WORK INSTRUCTION
Give all the data again exactly.

RECORDS SUPPLIED
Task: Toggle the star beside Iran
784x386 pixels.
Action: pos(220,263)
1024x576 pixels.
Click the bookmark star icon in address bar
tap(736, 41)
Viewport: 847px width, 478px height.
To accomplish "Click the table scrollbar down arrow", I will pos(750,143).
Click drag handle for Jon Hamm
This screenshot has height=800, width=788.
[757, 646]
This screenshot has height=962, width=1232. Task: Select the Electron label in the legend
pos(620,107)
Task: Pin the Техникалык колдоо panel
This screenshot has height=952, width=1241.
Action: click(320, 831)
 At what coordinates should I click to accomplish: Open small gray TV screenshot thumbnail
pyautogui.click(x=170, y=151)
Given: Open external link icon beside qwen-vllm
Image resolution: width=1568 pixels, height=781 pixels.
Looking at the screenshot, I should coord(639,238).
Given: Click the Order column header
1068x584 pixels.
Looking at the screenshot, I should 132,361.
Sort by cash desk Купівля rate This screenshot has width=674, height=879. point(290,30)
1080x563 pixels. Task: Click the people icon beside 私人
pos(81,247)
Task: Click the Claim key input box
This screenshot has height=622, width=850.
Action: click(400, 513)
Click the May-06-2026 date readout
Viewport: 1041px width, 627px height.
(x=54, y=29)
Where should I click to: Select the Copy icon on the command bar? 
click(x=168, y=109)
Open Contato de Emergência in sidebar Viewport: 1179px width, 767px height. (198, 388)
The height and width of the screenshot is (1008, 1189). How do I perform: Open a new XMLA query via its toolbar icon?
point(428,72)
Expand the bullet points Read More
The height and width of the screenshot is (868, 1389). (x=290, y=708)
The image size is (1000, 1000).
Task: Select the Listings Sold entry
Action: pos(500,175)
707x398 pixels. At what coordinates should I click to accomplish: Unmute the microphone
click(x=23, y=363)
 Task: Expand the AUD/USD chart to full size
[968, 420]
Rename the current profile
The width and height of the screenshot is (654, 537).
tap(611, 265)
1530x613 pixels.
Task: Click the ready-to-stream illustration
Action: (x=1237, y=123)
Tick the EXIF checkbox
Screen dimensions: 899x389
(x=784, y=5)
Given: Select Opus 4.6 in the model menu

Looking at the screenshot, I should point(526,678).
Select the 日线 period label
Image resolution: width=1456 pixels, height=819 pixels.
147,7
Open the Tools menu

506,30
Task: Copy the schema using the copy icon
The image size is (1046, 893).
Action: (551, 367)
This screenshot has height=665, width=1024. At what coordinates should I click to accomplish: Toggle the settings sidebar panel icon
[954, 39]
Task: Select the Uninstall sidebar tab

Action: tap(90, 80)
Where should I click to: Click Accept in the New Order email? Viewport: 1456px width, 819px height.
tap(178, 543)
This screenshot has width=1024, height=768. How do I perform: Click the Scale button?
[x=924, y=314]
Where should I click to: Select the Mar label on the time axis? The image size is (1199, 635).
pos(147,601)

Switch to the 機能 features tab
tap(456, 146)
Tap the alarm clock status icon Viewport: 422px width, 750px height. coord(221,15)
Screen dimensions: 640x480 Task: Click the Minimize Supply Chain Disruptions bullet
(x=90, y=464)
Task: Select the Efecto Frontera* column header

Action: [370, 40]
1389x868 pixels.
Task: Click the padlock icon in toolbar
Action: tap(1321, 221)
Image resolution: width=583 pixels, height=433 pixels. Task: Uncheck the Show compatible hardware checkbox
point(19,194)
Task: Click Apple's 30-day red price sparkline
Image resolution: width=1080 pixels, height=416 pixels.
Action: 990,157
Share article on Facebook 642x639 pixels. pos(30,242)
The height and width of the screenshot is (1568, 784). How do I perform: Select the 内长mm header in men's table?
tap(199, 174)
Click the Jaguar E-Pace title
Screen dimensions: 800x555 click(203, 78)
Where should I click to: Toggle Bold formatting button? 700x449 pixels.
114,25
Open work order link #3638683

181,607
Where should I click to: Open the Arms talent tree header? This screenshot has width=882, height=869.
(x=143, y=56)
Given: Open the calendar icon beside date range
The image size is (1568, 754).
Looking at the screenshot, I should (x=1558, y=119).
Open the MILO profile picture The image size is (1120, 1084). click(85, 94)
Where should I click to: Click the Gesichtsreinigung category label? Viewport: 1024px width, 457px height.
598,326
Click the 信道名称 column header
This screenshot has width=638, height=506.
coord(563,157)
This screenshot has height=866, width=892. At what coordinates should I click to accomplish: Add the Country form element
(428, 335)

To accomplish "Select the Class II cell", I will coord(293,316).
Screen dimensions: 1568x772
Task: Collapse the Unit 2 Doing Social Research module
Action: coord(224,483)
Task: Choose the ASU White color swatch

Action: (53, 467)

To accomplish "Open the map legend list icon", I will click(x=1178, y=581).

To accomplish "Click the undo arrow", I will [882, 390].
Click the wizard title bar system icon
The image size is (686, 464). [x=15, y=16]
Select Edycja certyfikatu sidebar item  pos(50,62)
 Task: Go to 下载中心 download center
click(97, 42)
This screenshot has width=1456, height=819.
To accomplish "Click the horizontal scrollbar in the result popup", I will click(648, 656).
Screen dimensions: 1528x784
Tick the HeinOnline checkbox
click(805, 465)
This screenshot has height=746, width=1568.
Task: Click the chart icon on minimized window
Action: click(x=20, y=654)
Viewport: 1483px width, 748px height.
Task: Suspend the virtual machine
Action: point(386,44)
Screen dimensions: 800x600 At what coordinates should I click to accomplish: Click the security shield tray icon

RESULT FOR THIS TASK
Task: Toggle the star beside Iran
784x386 pixels.
Action: pos(220,263)
1024x576 pixels.
Click the bookmark star icon in address bar
tap(736, 41)
Viewport: 847px width, 478px height.
To accomplish "Click the table scrollbar down arrow", I will pos(750,143).
Click drag handle for Jon Hamm
This screenshot has height=800, width=788.
[757, 646]
This screenshot has height=962, width=1232. Task: Select the Electron label in the legend
pos(620,107)
Task: Pin the Техникалык колдоо panel
This screenshot has height=952, width=1241.
Action: click(320, 831)
 At what coordinates should I click to accomplish: Open small gray TV screenshot thumbnail
pyautogui.click(x=170, y=151)
Given: Open external link icon beside qwen-vllm
Image resolution: width=1568 pixels, height=781 pixels.
Looking at the screenshot, I should coord(639,238).
Given: Click the Order column header
1068x584 pixels.
Looking at the screenshot, I should 132,361.
Sort by cash desk Купівля rate This screenshot has width=674, height=879. point(290,30)
1080x563 pixels. Task: Click the people icon beside 私人
pos(81,247)
Task: Click the Claim key input box
This screenshot has height=622, width=850.
Action: click(400, 513)
Click the May-06-2026 date readout
Viewport: 1041px width, 627px height.
(x=54, y=29)
Where should I click to: Select the Copy icon on the command bar? 
click(x=168, y=109)
Open Contato de Emergência in sidebar Viewport: 1179px width, 767px height. (198, 388)
The height and width of the screenshot is (1008, 1189). How do I perform: Open a new XMLA query via its toolbar icon?
point(428,72)
Expand the bullet points Read More
The height and width of the screenshot is (868, 1389). (x=290, y=708)
The image size is (1000, 1000).
Task: Select the Listings Sold entry
Action: pos(500,175)
707x398 pixels. At what coordinates should I click to accomplish: Unmute the microphone
click(x=23, y=363)
 Task: Expand the AUD/USD chart to full size
[968, 420]
Rename the current profile
The width and height of the screenshot is (654, 537).
tap(611, 265)
1530x613 pixels.
Task: Click the ready-to-stream illustration
Action: (x=1237, y=123)
Tick the EXIF checkbox
Screen dimensions: 899x389
(x=784, y=5)
Given: Select Opus 4.6 in the model menu

Looking at the screenshot, I should point(526,678).
Select the 日线 period label
Image resolution: width=1456 pixels, height=819 pixels.
147,7
Open the Tools menu

506,30
Task: Copy the schema using the copy icon
The image size is (1046, 893).
Action: (551, 367)
This screenshot has height=665, width=1024. At what coordinates should I click to accomplish: Toggle the settings sidebar panel icon
[954, 39]
Task: Select the Uninstall sidebar tab

Action: tap(90, 80)
Where should I click to: Click Accept in the New Order email? Viewport: 1456px width, 819px height.
tap(178, 543)
This screenshot has width=1024, height=768. How do I perform: Click the Scale button?
[x=924, y=314]
Where should I click to: Select the Mar label on the time axis? The image size is (1199, 635).
pos(147,601)

Switch to the 機能 features tab
tap(456, 146)
Tap the alarm clock status icon Viewport: 422px width, 750px height. coord(221,15)
Screen dimensions: 640x480 Task: Click the Minimize Supply Chain Disruptions bullet
(x=90, y=464)
Task: Select the Efecto Frontera* column header

Action: [370, 40]
1389x868 pixels.
Task: Click the padlock icon in toolbar
Action: tap(1321, 221)
Image resolution: width=583 pixels, height=433 pixels. Task: Uncheck the Show compatible hardware checkbox
point(19,194)
Task: Click Apple's 30-day red price sparkline
Image resolution: width=1080 pixels, height=416 pixels.
Action: 990,157
Share article on Facebook 642x639 pixels. pos(30,242)
The height and width of the screenshot is (1568, 784). How do I perform: Select the 内长mm header in men's table?
tap(199, 174)
Click the Jaguar E-Pace title
Screen dimensions: 800x555 click(203, 78)
Where should I click to: Toggle Bold formatting button? 700x449 pixels.
114,25
Open work order link #3638683

181,607
Where should I click to: Open the Arms talent tree header? This screenshot has width=882, height=869.
(x=143, y=56)
Given: Open the calendar icon beside date range
The image size is (1568, 754).
Looking at the screenshot, I should (x=1558, y=119).
Open the MILO profile picture The image size is (1120, 1084). click(85, 94)
Where should I click to: Click the Gesichtsreinigung category label? Viewport: 1024px width, 457px height.
598,326
Click the 信道名称 column header
This screenshot has width=638, height=506.
coord(563,157)
This screenshot has height=866, width=892. At what coordinates should I click to accomplish: Add the Country form element
(428, 335)

To accomplish "Select the Class II cell", I will coord(293,316).
Screen dimensions: 1568x772
Task: Collapse the Unit 2 Doing Social Research module
Action: coord(224,483)
Task: Choose the ASU White color swatch

Action: (53, 467)

To accomplish "Open the map legend list icon", I will click(x=1178, y=581).

To accomplish "Click the undo arrow", I will [882, 390].
Click the wizard title bar system icon
The image size is (686, 464). [x=15, y=16]
Select Edycja certyfikatu sidebar item  pos(50,62)
 Task: Go to 下载中心 download center
click(97, 42)
This screenshot has width=1456, height=819.
To accomplish "Click the horizontal scrollbar in the result popup", I will click(648, 656).
Screen dimensions: 1528x784
Tick the HeinOnline checkbox
click(805, 465)
This screenshot has height=746, width=1568.
Task: Click the chart icon on minimized window
Action: click(x=20, y=654)
Viewport: 1483px width, 748px height.
Task: Suspend the virtual machine
Action: point(386,44)
Screen dimensions: 800x600 At what coordinates should I click to accomplish: Click the security shield tray icon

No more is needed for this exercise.